Bruxelles veut encourager la création de diplômes européens

La Commission européenne veut encourager les universités de l’UE à coopérer dans le but de décerner des diplômes qui seraient reconnus partout dans l’Union européenne, afin de les rendre plus attrayants pour les employeurs et les étudiants du monde entier.

EURACTIV France avec AFP
Press conference in Brussels following EU commission meeting on building the European education area
La commissaire européenne chargée de l'Innovation, de la Recherche, de la Culture, de l'Education et de la Jeunesse, Iliana Ivanova (à droite), et le commissaire à la Promotion du mode de vie européen, Margaritis Schinas (à gauche), lors d'une conférence de presse à Bruxelles, Belgique, le 27 mars 2024. [EPA-EFE/OLIVIER HOSLET]
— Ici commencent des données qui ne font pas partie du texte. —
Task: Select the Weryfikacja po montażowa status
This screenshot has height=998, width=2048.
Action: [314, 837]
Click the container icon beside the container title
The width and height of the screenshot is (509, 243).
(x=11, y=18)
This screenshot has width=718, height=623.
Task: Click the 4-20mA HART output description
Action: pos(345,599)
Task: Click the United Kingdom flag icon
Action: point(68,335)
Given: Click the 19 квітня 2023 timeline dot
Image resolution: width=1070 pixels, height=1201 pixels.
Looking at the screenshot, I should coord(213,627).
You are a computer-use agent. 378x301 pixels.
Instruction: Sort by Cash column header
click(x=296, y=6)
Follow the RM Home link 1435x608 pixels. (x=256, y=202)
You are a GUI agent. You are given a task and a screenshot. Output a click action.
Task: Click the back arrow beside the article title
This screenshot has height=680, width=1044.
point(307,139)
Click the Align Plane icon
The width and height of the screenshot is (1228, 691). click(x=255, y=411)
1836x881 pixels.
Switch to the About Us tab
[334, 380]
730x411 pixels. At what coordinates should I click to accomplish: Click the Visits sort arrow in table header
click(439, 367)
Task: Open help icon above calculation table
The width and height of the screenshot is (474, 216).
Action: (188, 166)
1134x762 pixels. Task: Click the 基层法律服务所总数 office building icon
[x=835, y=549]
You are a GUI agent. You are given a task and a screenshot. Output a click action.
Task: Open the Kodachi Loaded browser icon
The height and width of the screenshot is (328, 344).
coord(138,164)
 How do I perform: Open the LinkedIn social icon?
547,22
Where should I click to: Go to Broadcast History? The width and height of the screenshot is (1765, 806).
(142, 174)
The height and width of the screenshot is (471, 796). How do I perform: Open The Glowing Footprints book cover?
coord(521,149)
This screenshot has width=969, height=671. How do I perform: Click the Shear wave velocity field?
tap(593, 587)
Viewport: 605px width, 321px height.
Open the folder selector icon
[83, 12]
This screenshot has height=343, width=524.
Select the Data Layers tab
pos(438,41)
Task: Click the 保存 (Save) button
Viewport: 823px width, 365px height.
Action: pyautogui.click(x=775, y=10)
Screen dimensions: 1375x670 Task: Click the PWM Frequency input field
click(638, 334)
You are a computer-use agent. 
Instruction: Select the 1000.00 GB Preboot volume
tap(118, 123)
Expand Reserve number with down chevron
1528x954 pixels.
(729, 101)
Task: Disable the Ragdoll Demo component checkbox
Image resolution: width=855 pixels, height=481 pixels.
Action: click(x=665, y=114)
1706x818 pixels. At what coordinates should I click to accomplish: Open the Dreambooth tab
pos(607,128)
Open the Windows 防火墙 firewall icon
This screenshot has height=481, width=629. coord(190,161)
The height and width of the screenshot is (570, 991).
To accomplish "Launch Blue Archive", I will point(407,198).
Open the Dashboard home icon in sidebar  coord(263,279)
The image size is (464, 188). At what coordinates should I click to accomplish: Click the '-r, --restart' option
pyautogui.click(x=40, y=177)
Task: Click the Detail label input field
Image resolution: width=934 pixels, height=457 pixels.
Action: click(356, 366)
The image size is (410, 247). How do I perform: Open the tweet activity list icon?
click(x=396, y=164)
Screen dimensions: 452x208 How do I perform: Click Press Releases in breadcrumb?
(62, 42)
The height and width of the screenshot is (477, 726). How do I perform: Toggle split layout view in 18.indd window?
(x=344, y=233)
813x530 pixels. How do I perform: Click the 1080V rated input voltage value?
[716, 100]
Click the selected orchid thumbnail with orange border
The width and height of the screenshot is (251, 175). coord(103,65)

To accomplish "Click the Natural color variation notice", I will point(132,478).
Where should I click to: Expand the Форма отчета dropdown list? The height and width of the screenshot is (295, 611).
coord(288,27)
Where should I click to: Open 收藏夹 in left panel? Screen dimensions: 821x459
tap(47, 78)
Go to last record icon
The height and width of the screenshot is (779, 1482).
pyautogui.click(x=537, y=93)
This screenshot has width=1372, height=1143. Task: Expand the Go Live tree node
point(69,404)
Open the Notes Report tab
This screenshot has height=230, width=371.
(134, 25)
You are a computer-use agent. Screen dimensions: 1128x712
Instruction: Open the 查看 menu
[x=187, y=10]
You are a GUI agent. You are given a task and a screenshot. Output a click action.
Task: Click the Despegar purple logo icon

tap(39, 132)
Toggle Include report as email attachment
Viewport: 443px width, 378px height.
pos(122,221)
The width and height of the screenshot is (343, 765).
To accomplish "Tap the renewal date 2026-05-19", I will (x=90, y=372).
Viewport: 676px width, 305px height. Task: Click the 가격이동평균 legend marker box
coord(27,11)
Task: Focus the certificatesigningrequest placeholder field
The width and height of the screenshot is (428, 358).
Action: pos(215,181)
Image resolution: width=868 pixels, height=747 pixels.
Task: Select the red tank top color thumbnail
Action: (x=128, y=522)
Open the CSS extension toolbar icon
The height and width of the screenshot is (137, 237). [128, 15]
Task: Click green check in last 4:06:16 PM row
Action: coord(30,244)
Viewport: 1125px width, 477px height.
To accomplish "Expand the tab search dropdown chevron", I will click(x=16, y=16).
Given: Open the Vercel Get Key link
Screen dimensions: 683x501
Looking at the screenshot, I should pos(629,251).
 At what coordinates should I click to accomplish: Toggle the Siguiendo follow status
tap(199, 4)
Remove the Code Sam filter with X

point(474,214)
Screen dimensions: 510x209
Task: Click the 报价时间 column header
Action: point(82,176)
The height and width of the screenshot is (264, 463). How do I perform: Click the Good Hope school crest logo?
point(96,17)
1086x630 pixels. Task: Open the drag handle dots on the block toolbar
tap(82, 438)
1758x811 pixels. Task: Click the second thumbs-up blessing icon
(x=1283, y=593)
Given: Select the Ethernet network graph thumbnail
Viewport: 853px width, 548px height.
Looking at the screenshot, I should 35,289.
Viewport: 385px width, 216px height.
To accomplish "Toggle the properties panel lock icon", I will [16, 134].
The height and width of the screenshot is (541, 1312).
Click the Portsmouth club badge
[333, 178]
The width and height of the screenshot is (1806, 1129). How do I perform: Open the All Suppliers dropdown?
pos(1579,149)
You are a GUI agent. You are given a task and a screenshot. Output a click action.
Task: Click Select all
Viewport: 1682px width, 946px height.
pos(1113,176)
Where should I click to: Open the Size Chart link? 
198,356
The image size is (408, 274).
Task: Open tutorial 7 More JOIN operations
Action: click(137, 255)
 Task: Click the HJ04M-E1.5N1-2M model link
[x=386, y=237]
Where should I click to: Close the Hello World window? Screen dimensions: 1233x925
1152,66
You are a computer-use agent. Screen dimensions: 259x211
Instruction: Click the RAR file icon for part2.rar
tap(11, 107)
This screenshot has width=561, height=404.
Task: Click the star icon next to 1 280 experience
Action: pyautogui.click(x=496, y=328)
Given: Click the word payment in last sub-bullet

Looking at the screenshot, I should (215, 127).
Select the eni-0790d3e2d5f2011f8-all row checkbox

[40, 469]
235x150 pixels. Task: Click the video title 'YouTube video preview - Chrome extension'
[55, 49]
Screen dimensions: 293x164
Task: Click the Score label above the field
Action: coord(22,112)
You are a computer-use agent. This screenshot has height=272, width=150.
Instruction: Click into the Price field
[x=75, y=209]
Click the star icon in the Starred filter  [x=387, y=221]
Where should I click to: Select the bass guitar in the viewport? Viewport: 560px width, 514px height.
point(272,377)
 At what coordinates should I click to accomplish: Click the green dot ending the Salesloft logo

La Commission européenne veut encourager les universités de l’UE à coopérer dans le but de décerner des diplômes qui seraient reconnus partout dans l’Union européenne, afin de les rendre plus attrayants pour les employeurs et les étudiants du monde entier.

Il n’existe actuellement pas de reconnaissance automatique des diplômes universitaires au niveau européen et les démarches pour faire reconnaître un diplôme dans un autre pays de l’UE que celui où il a été délivré peuvent parfois prendre plusieurs années.

« Ce processus peut être fastidieux et faire perdre du temps », a souligné mercredi la commissaire européenne chargée de l’Éducation, Iliana Ivanova. « Le diplôme européen résoudrait ces problèmes. »

L’exécutif européen, qui n’a que des compétences limitées en matière d’éducation, propose une série de critères destinés à servir de base à un tel diplôme européen : notamment la nécessité d’impliquer au moins deux établissements d’enseignement supérieur situés dans deux États membres différents, afin d’encourager la mobilité des étudiants.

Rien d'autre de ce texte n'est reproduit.